Your objective — For every record beneath this instruction, give an exact repetition, omitting images.

Items from a data source —
====
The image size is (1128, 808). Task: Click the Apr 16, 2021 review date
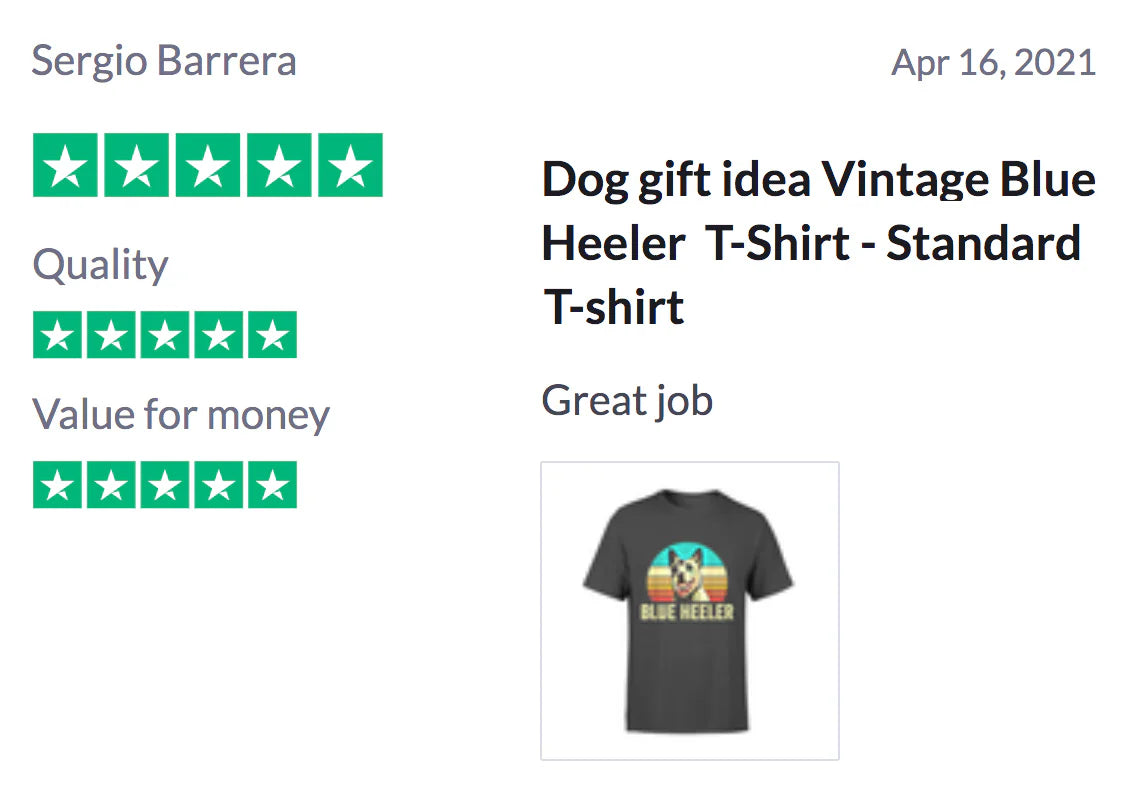click(x=993, y=63)
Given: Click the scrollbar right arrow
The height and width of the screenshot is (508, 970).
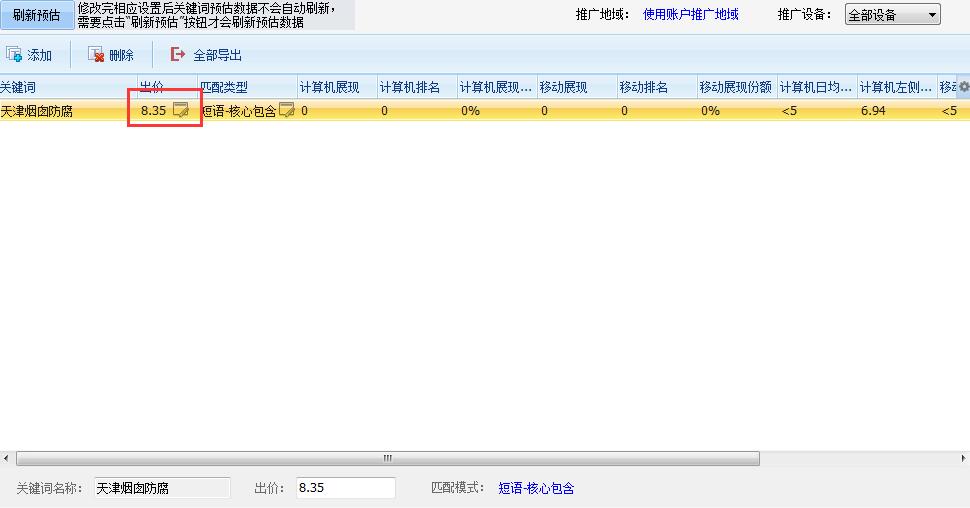Looking at the screenshot, I should (963, 459).
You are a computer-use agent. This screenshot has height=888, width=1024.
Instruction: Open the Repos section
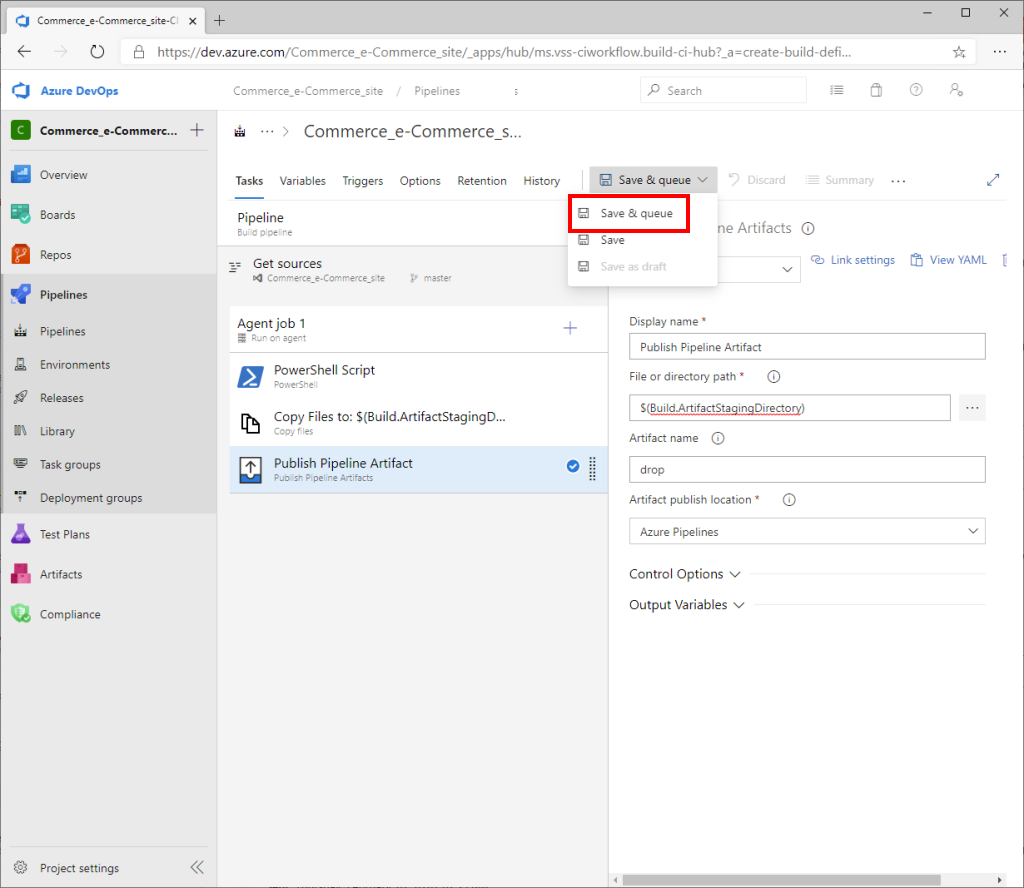(55, 255)
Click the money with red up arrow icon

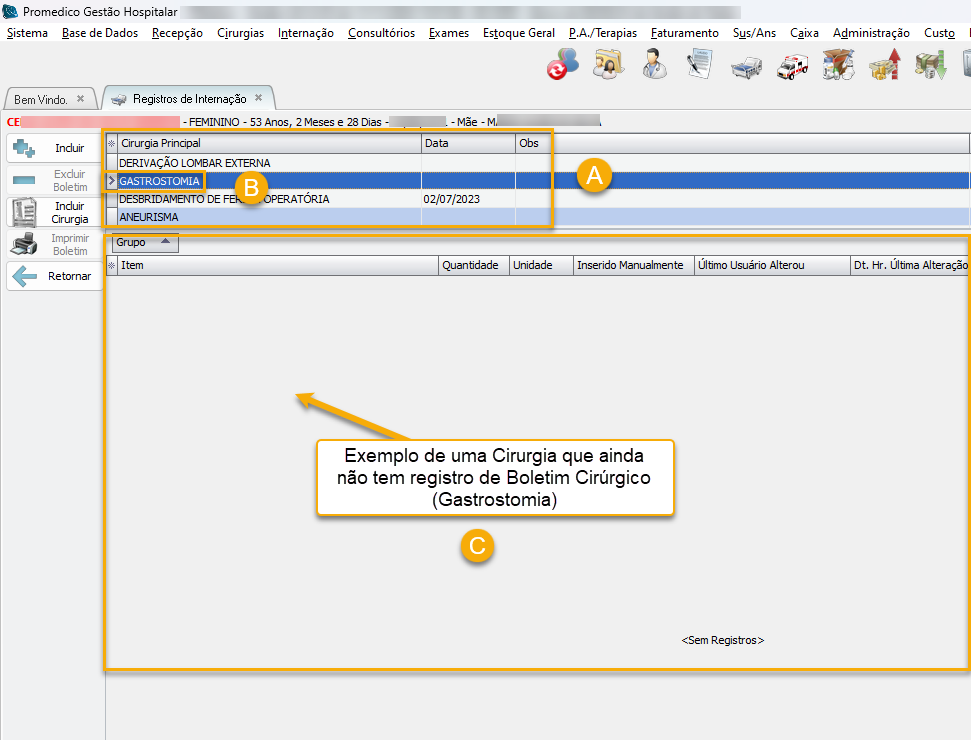pyautogui.click(x=884, y=66)
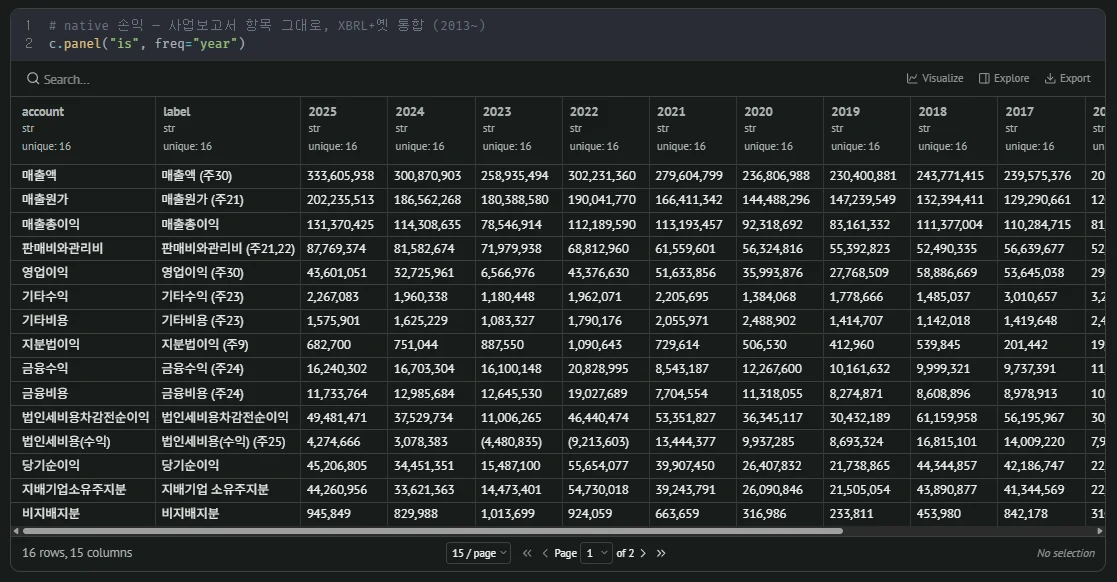Open the 15 / page dropdown

click(x=479, y=553)
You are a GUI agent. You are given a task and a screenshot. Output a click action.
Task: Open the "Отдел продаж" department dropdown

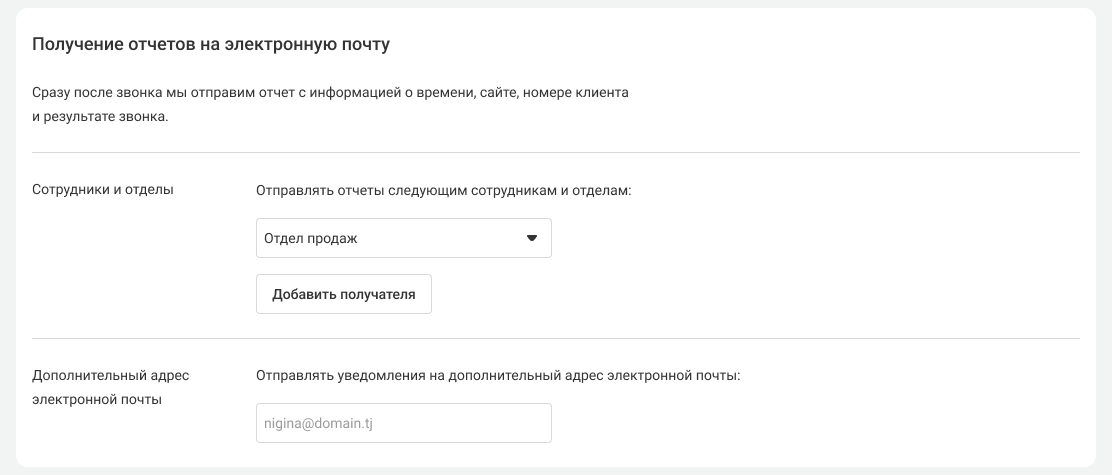pos(403,238)
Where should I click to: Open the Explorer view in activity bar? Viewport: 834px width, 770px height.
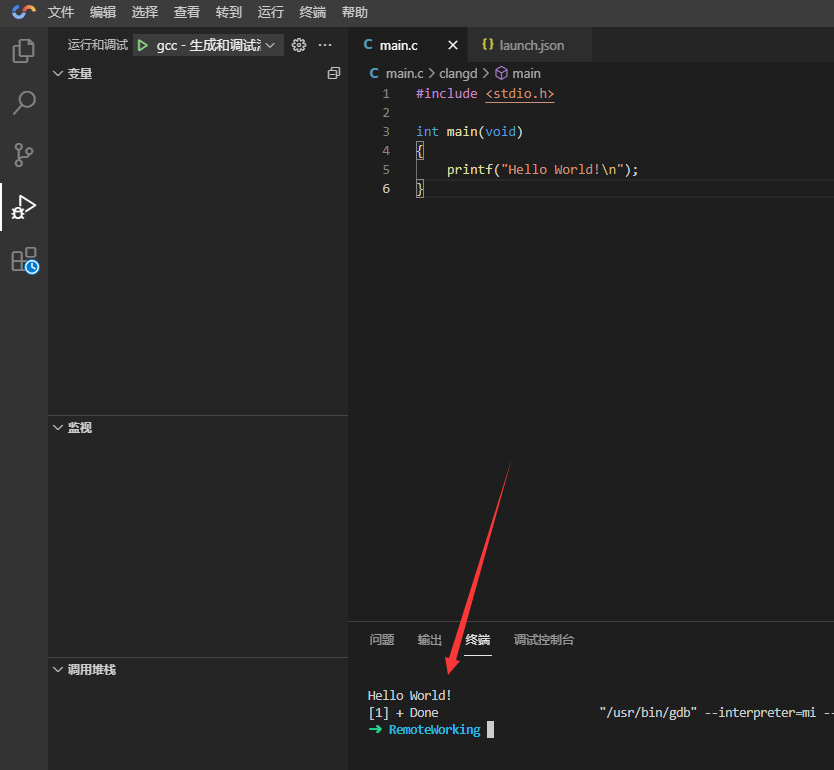(x=24, y=51)
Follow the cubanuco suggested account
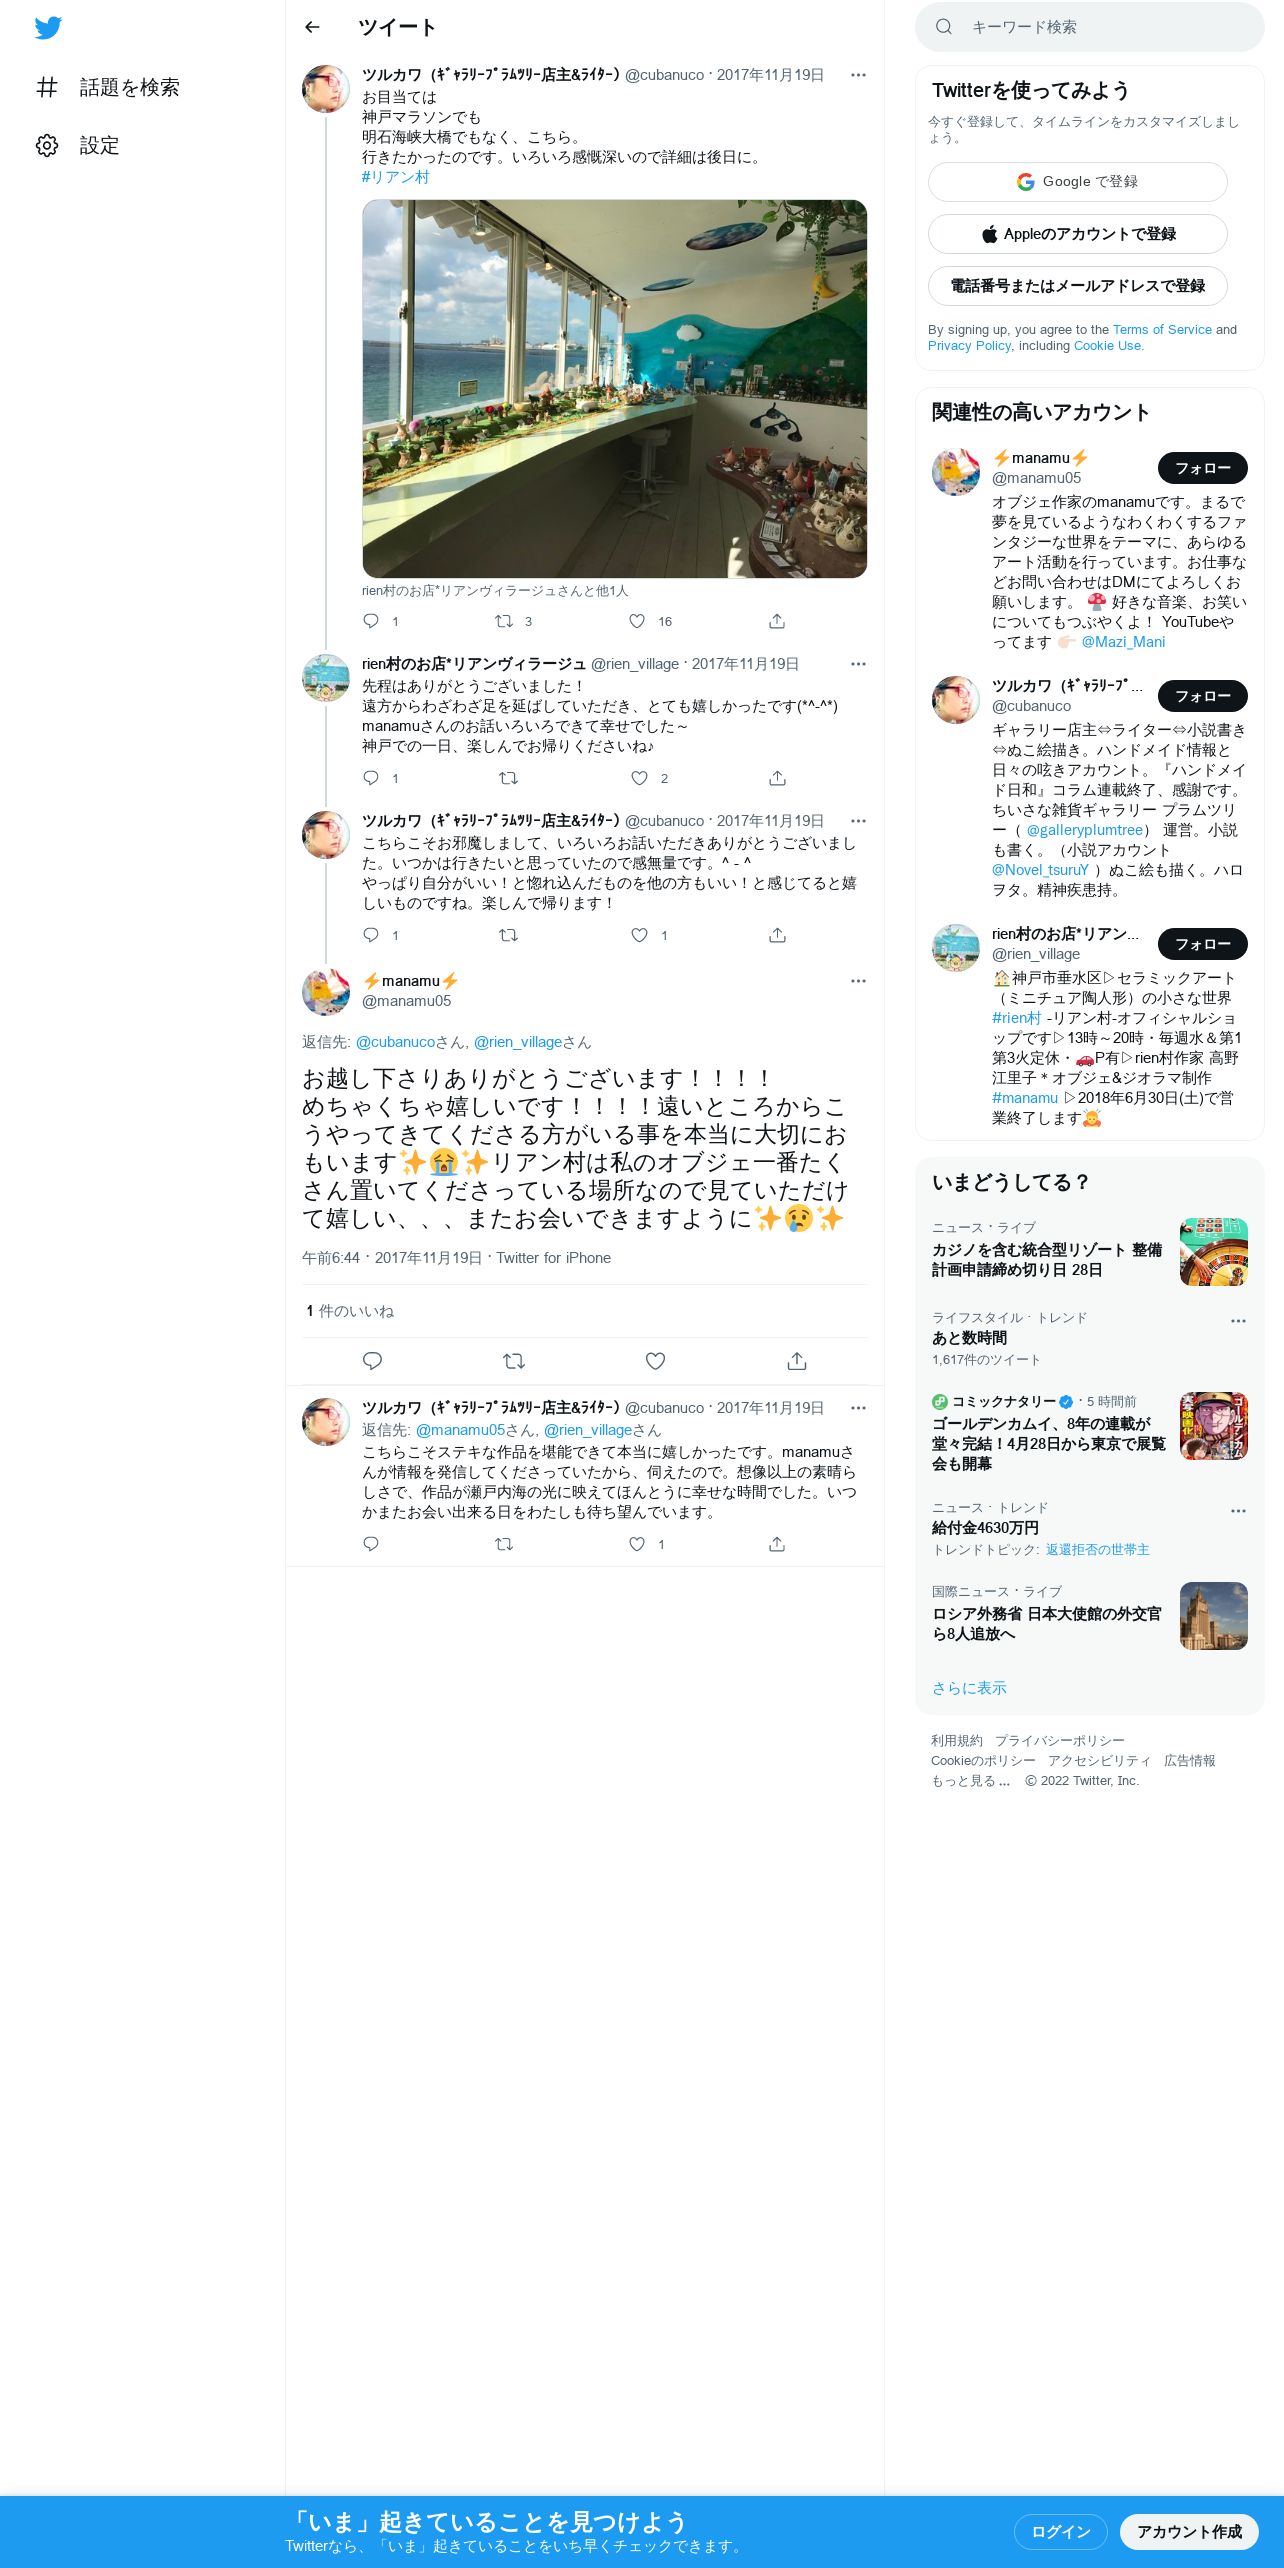Screen dimensions: 1284x2568 (x=1202, y=696)
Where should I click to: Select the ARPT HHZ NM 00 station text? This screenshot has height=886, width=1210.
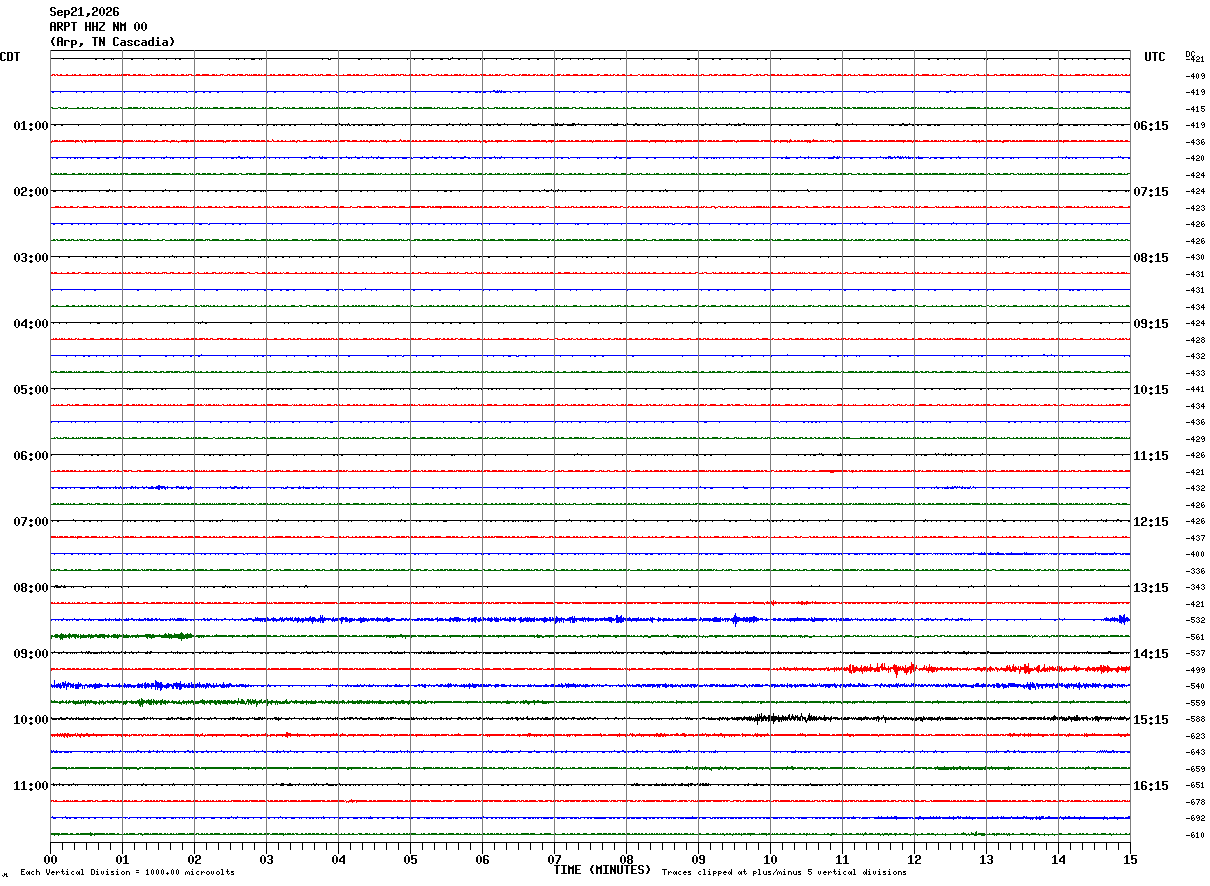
====
Expected output —
The image size is (1128, 808). Task: Click the Apr 16, 2021 review date
click(x=993, y=63)
Given: Click the scrollbar right arrow
The height and width of the screenshot is (508, 970).
Looking at the screenshot, I should (963, 459).
You are a computer-use agent. This screenshot has height=888, width=1024.
Instruction: Open the Repos section
(55, 255)
Click the money with red up arrow icon

pyautogui.click(x=884, y=66)
Open the 15 / page dropdown

click(x=479, y=553)
You are a GUI agent. You are given a task and a screenshot. Output a click action.
Task: Open the "Отдел продаж" department dropdown

pos(403,238)
Where should I click to: Open the Explorer view in activity bar? Viewport: 834px width, 770px height.
(x=24, y=51)
Follow the cubanuco suggested account
Screen dimensions: 1284x2568 (x=1202, y=696)
Where should I click to: Select the ARPT HHZ NM 00 station text? This screenshot has height=886, width=1210.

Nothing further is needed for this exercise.